In a groundbreaking study, an international team of scientists has shed light on the presence of toxic metals in mineral phosphate fertilizers worldwide, raising concerns about their potential impact on soil, water resources, and the global food supply. Led by Avner Vengosh, chair of the Earth and Climate Sciences division at Duke University's Nicholas School of the Environment, the research team developed a novel method to identify the sources and impacts of these contaminants.
Mineral phosphate fertilizers play a crucial role in boosting sustainable crop yields and ensuring food security worldwide. However, the study revealed that many of these fertilizers contain high levels of toxic metals, including cadmium, uranium, arsenic, vanadium, and chromium. To uncover the extent of this contamination, the researchers employed a new tool based on strontium isotopes, which act as a unique "fingerprint" to trace the origin of the fertilizers.
Robert Hill, the study's lead author and a PhD student at Duke University, explained the methodology: "We measured strontium isotopes in both phosphate rocks and fertilizers generated from those rocks to show how fertilizers' isotope 'fingerprint' matches their original source." By analyzing the unique mix of strontium isotopes in each fertilizer, the researchers were able to match them with the phosphate rocks from which they were sourced.
The study examined 76 phosphate rocks, the primary source of phosphate fertilizers, and 40 fertilizers from major phosphate rock-producing regions, including the western United States, China, India, North Africa, and the Middle East. Samples were collected from mines, commercial sources, and an experimental field in North Carolina. The findings, published on May 9, 2024, in Environmental Science & Technology Letters, demonstrate that strontium isotopes are a reliable indicator of trace elements in fertilizers worldwide.
The concentrations of toxic metals varied among the fertilizers studied, with higher levels observed in those from the United States and the Middle East compared to those from China and India. Consequently, the researchers conclude that fertilizers from the U.S. and the Middle East are likely to have a greater impact on soil quality due to their higher concentrations of uranium, cadmium, and chromium.

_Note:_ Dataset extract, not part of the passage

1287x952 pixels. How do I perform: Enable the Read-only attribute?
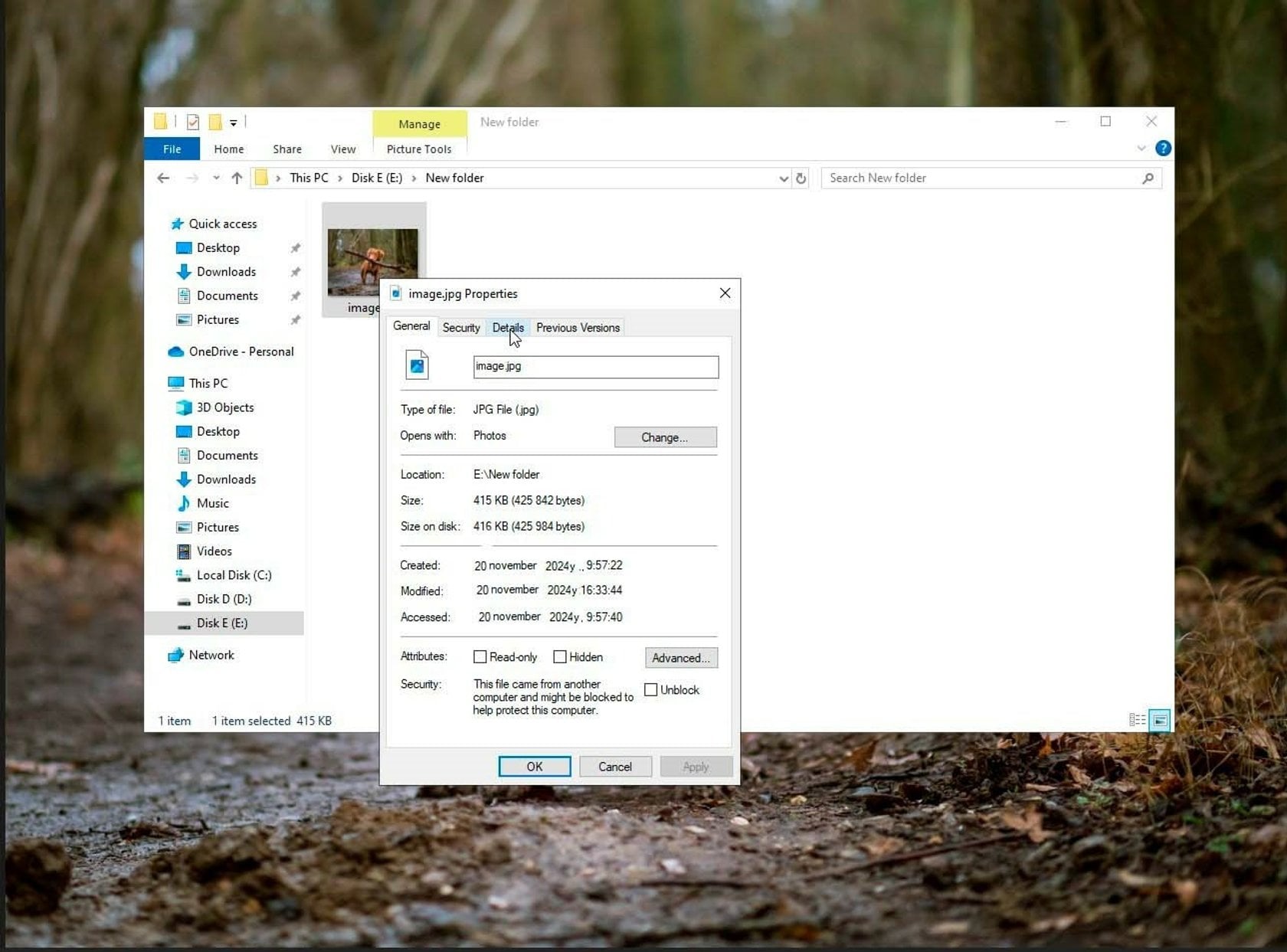(x=480, y=656)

In contrast, fertilizers from China and India exhibited higher concentrations of arsenic.
Vengosh emphasized the significance of strontium isotopes as a tool for identifying environmental contamination, stating, "Strontium isotopes essentially are a 'fingerprint' that can reveal contamination in groundwater and soil worldwide." His research team has previously used this method to trace contamination from various sources, including landfill leaching, coal mining, coal ash, fracking fluids, and groundwater extracted alongside oil and natural gas.

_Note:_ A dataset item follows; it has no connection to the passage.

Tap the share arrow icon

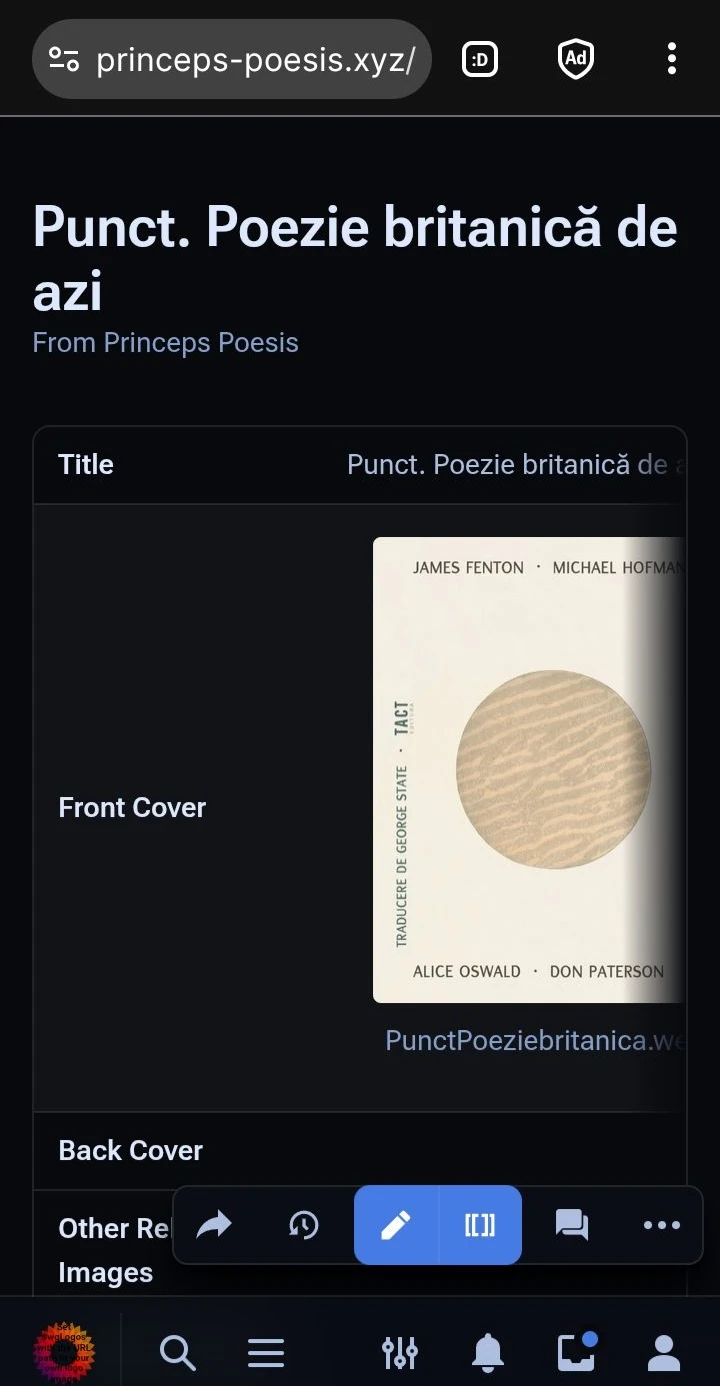[214, 1225]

The study's findings underscore the importance of monitoring and regulating the toxic metal content in mineral phosphate fertilizers to protect soil quality, water resources, and the safety of the global food supply. Without the use of strontium isotopes as a tracing tool, identifying, containing, and remediating fertilizer-linked contamination would prove challenging.
As the world continues to rely on mineral phosphate fertilizers to support sustainable agriculture and food security, it is crucial to address the potential environmental and health risks associated with toxic metal contamination. This groundbreaking study provides a valuable tool for assessing the impact of fertilizers worldwide and highlights the need for further research and regulatory action to ensure the safety and sustainability of global agricultural practices.